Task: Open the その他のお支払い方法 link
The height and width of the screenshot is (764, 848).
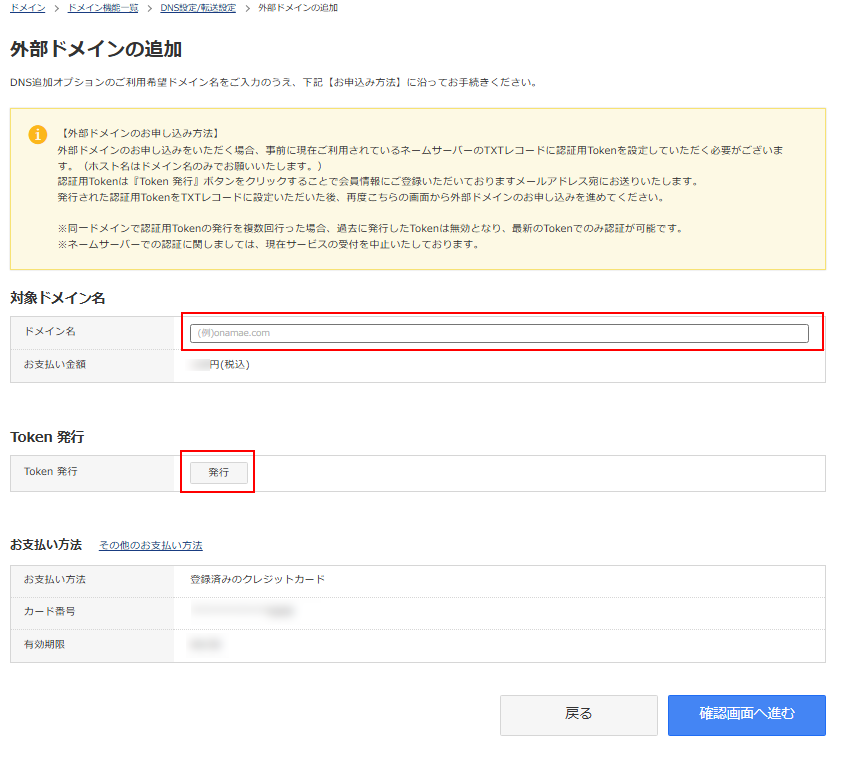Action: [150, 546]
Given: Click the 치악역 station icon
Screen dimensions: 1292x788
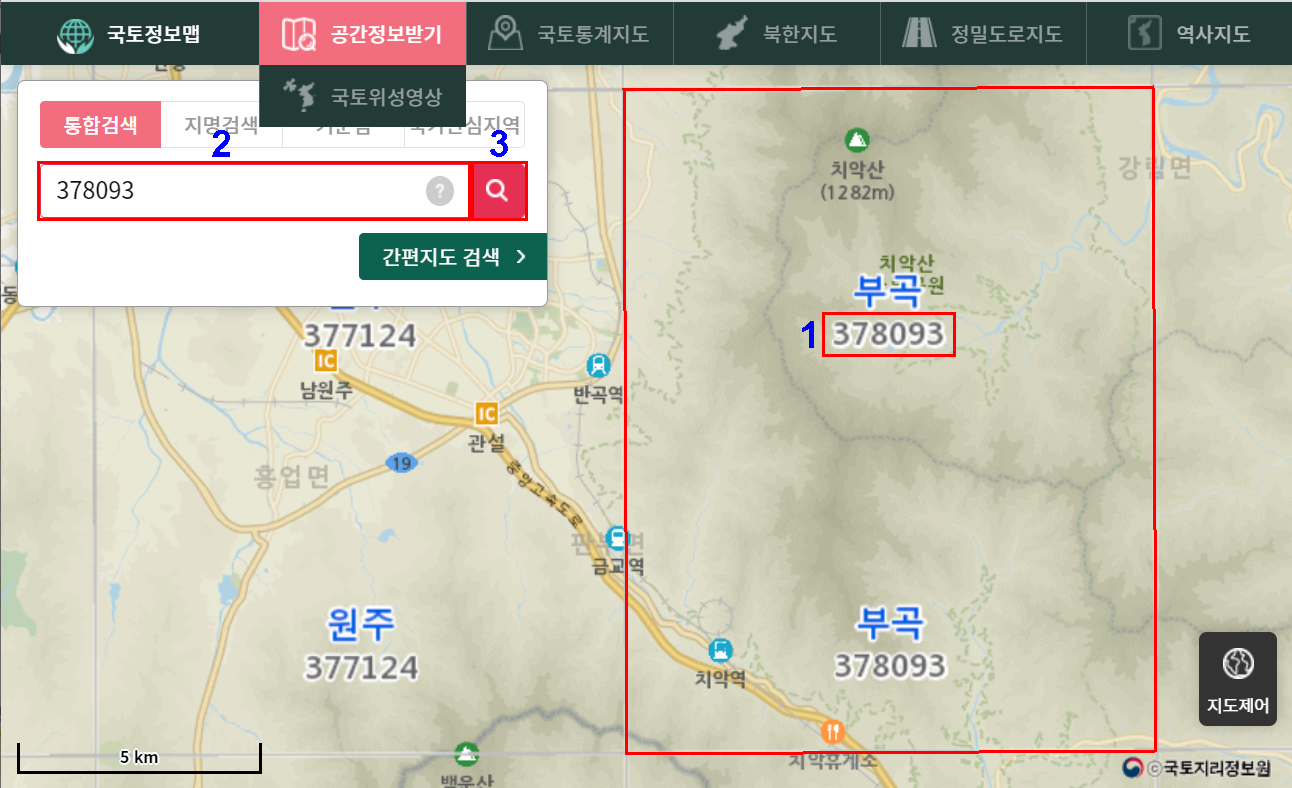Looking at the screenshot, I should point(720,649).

--*--

(Instructions to follow)
Write out every line of the records above word for word, leaving out the pictures.

(Response)
Task: Open the その他のお支払い方法 link
The height and width of the screenshot is (764, 848).
Action: [150, 546]
Given: Click the 치악역 station icon
Screen dimensions: 1292x788
Looking at the screenshot, I should point(720,649).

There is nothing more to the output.